New DNA techniques may finally confirm Albert DeSalvo as the Boston Strangler
The Boston Strangler case is almost officially closed. After over forty years, DNA from the last victim has been familialy matched to a suspect. The suspect, Albert DeSalvo, may finally be brought to justice. But there’s still one problem. DeSalvo is dead.
Since this is College News, I’m going to assume those reading this don’t know who the Boston Strangler is. He was a man who sexually assaulted and killed eleven women, ages 19 to 85, in the Boston area from 1962 to 1964. Usually, he strangled his victims with nylon panty hoes which he left tied in a bow around the victim’s neck.
In 1964, the Strangler was committing his twelfth sexual assault and murder, but left before killing his victim. The victim went on to identify Albert DeSalvo as her assailant. Other women soon came forward saying DeSalvo had sexually assaulted them.
DeSalvo wasn’t suspected of being the Boston Strangler until he was charged with rape and then confessed to being the Strangler to a fellow inmate. He also confessed to other unrelated two murders. During the trial, his confession was thrown out, so DeSalvo was never convicted of the thirteen murders. But he was giving a life sentence for robbery and sexual assault.
In 1973, DeSalvo was killed in prison by an inmate. His killer was never found.
Okay, that’s the short version of the Boston Strangler case. There has been nothing new since 1964 when DeSalvo was arrested. No new murders. No sexual assaults attributed to the Strangler. Nothing. So why is time and resources being wasted on determining for sure if a dead suspect was indeed the Boston Strangler?
It may sound insensitive. I do understand that the families need closure. But DeSalvo is more than likely the Boston Strangler (I would say he is, but obviously that hasn’t been proven). And even if he wasn’t, the real Boston Strangler would have to be in his 70s or 80s by now so I doubt he’ll be assaulting or killing anyone.
Wouldn’t resources be better spent trying to catch serial killers still alive and active today? True, serial killers account for less than one percent of all killings in the U.S. in any given year. And true, there aren’t that many of them (The FBI speculates about 50 are active at any one time). But they’re out there, and they won’t stop until they’re caught or dead.
I’m not saying that it’s bad that the Boston Strangler is going to be officially identified. I’m just questioning if this is really the best use of law enforcement’s time and resources. But I am glad that the families of the victims will be given closure of this horrific case.

## Work instruction
From the piece on the Boston Strangler case, extract the passage starting at "In 1973, DeSalvo" and ending at "or killing anyone.".

Saved data entries
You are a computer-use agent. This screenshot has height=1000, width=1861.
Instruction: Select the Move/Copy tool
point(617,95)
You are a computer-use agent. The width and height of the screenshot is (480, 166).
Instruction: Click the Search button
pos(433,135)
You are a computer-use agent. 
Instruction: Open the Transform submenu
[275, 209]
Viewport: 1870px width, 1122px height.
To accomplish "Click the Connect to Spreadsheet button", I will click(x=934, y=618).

## Output of the task
In 1973, DeSalvo was killed in prison by an inmate. His killer was never found.
Okay, that’s the short version of the Boston Strangler case. There has been nothing new since 1964 when DeSalvo was arrested. No new murders. No sexual assaults attributed to the Strangler. Nothing. So why is time and resources being wasted on determining for sure if a dead suspect was indeed the Boston Strangler?
It may sound insensitive. I do understand that the families need closure. But DeSalvo is more than likely the Boston Strangler (I would say he is, but obviously that hasn’t been proven). And even if he wasn’t, the real Boston Strangler would have to be in his 70s or 80s by now so I doubt he’ll be assaulting or killing anyone.